Director: John Greyson
Screenwriters: Michel Marc Bouchard

Institute History

  • 1997 Sundance Film Festival

Description

Video-artist-turned-filmmaker John Greyson comes into his own with this intensely cinematic refashioning of Michel Marc Bouchard’s play Les fleurettes, which deepens his characteristic wit with themes of great passion and tragic betrayal. The setting is a men’s prison circa 1952, where Bishop Bilodeau arrives to hear the confession of Simon, sentenced forty years earlier to life for the alleged murder of his teenage love Vallier. But the occasion is a ruse: It’s really the bishop whose confession Simon aims to procure. Religious ritual turns into a play within a play, a fey flashback to wry Quebecois revels in the innocent days when the bishop and convict were young.

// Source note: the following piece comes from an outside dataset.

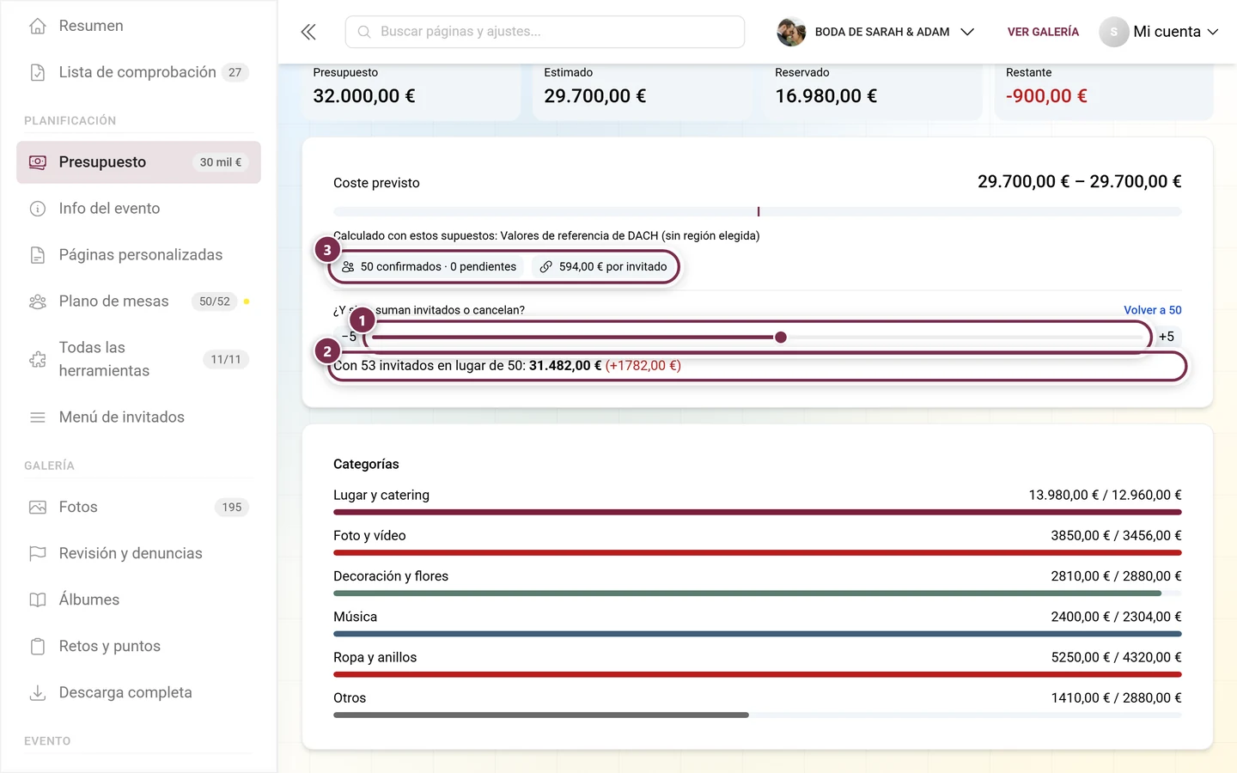Image resolution: width=1237 pixels, height=773 pixels.
Task: Click the +5 guests stepper button
Action: click(1167, 337)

Midway between Shakespearean idyll and Genetesque rebellion, Lilies displays a cunning force of invention. Squares within squares frame our views of the action, drag accentuates the frame of gender, and tricks of memory are turned on end to reveal long-buried truths. While the theme of romantic love resonates as powerfully in the present as in the flashbacks, it’s the visual design of Lilies that truly captivates. Elegant compositions and overwrought staging dust tragedy with irony and conjure fantasy out of thin air. In the end, the brave young Vallier’s murder is made viscerally shocking by the oh-so-decorative route its telling has taken.